Directions for this task:
In the entries that follow, find each line with the word "computer" and copy it.

Exercise inputs:
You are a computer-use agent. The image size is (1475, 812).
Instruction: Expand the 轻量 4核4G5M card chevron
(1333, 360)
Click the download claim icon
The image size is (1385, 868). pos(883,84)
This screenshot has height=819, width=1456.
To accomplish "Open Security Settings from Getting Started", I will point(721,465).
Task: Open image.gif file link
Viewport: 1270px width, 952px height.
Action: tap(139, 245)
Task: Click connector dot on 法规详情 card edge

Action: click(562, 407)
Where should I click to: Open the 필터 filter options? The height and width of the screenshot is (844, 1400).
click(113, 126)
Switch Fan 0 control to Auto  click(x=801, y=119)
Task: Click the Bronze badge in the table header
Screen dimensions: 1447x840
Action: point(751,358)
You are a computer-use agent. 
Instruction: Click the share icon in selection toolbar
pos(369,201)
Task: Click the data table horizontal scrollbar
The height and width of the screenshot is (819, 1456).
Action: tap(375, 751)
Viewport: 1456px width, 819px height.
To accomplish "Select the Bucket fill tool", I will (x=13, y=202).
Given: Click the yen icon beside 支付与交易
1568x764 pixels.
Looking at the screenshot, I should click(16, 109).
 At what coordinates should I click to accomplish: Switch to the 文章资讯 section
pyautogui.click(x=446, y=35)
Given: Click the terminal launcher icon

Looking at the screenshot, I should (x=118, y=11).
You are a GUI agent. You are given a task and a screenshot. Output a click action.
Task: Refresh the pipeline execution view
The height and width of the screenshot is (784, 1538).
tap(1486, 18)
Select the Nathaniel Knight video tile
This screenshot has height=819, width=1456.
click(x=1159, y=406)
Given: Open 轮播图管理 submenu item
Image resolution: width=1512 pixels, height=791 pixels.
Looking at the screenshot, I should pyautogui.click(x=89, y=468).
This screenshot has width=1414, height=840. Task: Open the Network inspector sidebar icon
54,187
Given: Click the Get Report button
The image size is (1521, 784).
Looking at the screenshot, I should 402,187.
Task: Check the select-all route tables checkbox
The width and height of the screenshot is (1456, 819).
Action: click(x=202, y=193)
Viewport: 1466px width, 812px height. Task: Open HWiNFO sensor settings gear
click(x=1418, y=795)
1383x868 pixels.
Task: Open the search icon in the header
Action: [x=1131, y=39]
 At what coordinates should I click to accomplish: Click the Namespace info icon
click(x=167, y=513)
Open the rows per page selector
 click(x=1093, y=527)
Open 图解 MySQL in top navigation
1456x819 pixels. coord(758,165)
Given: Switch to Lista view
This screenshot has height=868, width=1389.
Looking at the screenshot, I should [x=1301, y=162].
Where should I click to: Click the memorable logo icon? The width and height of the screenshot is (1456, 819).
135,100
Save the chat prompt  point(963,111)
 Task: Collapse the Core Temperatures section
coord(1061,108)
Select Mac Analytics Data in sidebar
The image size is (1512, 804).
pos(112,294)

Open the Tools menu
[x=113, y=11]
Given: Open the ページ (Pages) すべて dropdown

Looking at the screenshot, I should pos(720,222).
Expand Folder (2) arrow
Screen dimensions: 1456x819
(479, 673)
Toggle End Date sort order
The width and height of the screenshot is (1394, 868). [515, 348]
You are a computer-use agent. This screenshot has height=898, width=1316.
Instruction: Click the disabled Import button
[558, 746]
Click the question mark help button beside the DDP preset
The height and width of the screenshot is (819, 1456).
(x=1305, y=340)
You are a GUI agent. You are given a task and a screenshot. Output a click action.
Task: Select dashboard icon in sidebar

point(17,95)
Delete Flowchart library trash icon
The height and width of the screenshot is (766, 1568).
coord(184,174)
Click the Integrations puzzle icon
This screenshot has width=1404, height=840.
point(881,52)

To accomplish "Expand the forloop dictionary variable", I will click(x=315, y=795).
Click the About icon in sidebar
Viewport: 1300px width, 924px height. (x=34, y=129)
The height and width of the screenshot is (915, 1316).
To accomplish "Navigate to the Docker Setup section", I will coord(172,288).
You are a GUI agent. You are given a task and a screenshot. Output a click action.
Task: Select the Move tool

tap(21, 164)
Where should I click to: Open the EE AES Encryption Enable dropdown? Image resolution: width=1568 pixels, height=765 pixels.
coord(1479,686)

Output for this task:
You are a computer-use agent. The image size is (1475, 812).
You are a computer-use agent. 
You are a computer-use agent. This screenshot has height=898, width=1316.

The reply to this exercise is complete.